The AP is carrying the story today of efforts of food safety advocates, including us here at Marler Clark, to push the USDA to include several strains of E. coli known to be pathogenic to humans in its testing requirements for ground beef.  E. coli O157:H7 is the most well known of a group of pathogenic E. coli that cause severe food poisoning type symptoms in humans.  These pathogenic bacteria, both O157 and non-O157, are also associated with severe, and potentially fatal complications, such as HUS.  Shannon Dininny, reporter, explains:

The food industry and government regulators have focused for years on finding the most virulent strain of E. coli bacteria, which every year sickens thousands.  But they don’t regularly test for six less-common E. coli strains that can cause illnesses equally as serious.

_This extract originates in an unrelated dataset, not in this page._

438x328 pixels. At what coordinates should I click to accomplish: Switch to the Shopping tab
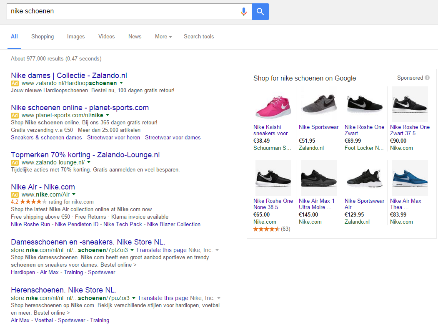click(43, 37)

Most recently, two dozen illnesses in four states were tied this spring to bagged romaine lettuce contaminated by an uncommon E. coli strain that can be difficult to detect.

The strain implicated in this years outbreak tied to Freshway lettuce was E. coli O145.  In 2008, hundreds in Oklahoma in an outbreak of E. coli O111 linked to a restaurant.  The outbreak was never traced to a single individual food item.   Among the ill was Marler Clark client Shiloh Johnson, who was hospitalized for six weeks.

In an effort to prevent such illnesses, Marler Clark has filed a petition with USDA asking that USDA classify six non-O157 strains of E. coli as adulterants, which would then require ground beef manufacturers to test for these strains.   Manufacturers are not currently required to test for these strains. 

The USDA has not issued a formal ruling on the petition.  The agency, for its part, claims that it is working on reliable tests to detect the six identified strains of E. coli.